Module metric_types

Module metric_types 

Source
Expand description

Type-safe wrappers for per-thread metric values.

Each registered metric in crate::ctprof_compare::CTPROF_METRICS has a kernel-source-grounded semantic category — counter, cumulative-time, peak high-water (ns and bytes), instantaneous gauge, byte count, ordinal scalar, categorical, or cpuset. The aggregation pipeline reduces values per category: counters sum, peaks take max, gauges take max, ordinals carry a [min, max] range, categoricals carry the mode (most-frequent value), and cpusets carry an affinity summary.

§Temporal window

Every counter / cumulative-time / peak / byte-count newtype defined here represents a value that the kernel accumulates across the THREAD LIFETIME — from thread birth to the moment of the procfs read. All of these fields share the same window because they live in the same task_struct and tick along with the same task. That shared window is what makes ratios across fields well-defined (e.g. cpu_efficiency = run_time_ns / (run_time_ns + wait_time_ns) is a meaningful fraction because both numerator and denominator measure the same task’s same lifetime).

Cross-file read skew during one capture pass (the capture pipeline reads /proc/<tid>/stat, then /sched, then /io, etc. with a few hundred microseconds of drift between them) is negligible against cumulative-from-birth totals that grow over hours or days of thread runtime — the small in-flight delta during the read is rounding noise relative to the lifetime accumulator. The qualifier holds relative to a lifetime accumulator that has had time to integrate; threads captured very early in their lifetime carry larger relative read-skew error, but their absolute contribution to any group aggregate is correspondingly small (a thread alive for 500 µs cannot meaningfully drag a group total even if its individual reads are skewed by 100 µs).

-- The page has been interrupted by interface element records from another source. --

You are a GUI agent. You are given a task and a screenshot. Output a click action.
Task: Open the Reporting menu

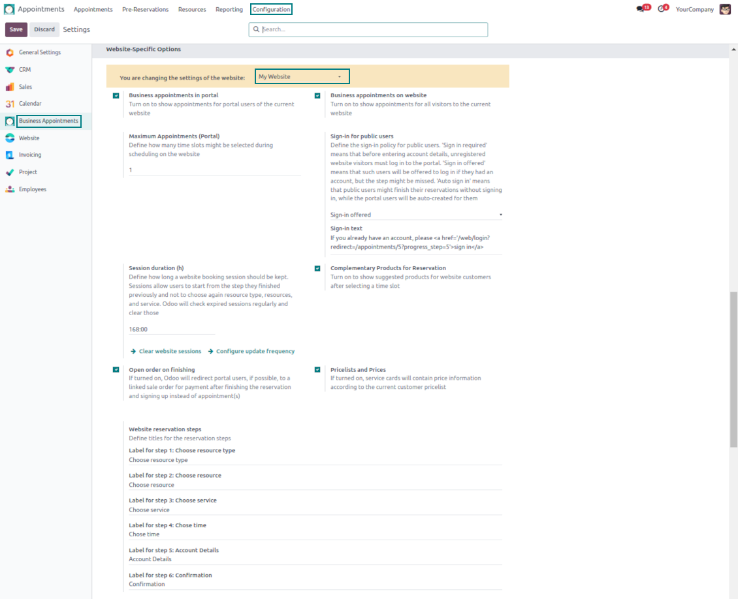[x=229, y=9]
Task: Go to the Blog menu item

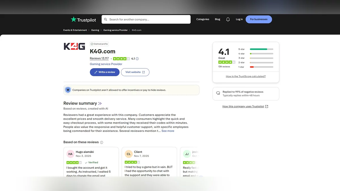Action: 217,19
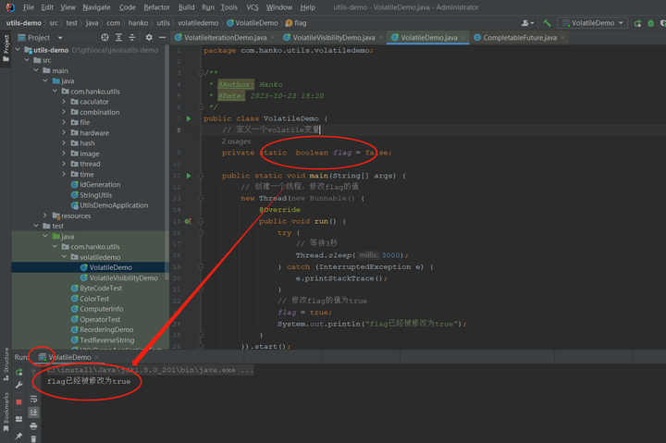Click the print output icon in Run panel
This screenshot has width=666, height=443.
tap(33, 426)
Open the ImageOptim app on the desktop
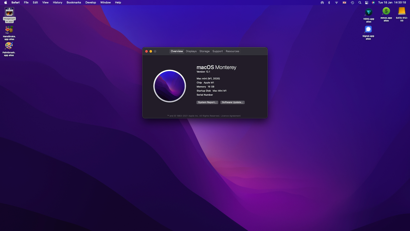 click(x=9, y=12)
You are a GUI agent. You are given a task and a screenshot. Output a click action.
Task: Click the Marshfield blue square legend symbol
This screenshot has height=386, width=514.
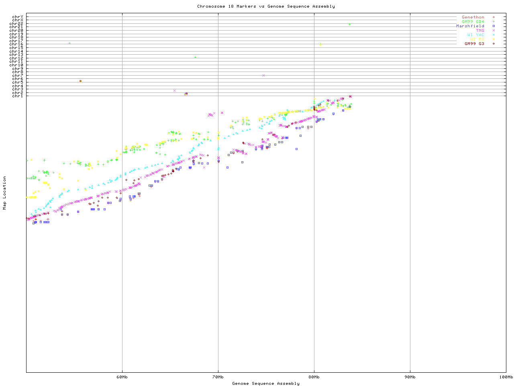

crate::ctprof_compare runs in two modes that both preserve the shared-window property: SHOW renders one snapshot’s lifetime totals; COMPARE subtracts two snapshots captured at different wall-clock instants to scope the values to the (capture-A, capture-B) interval. In both modes every field carries the same temporal window, so cross-field ratios and per-thread totals stay well-defined.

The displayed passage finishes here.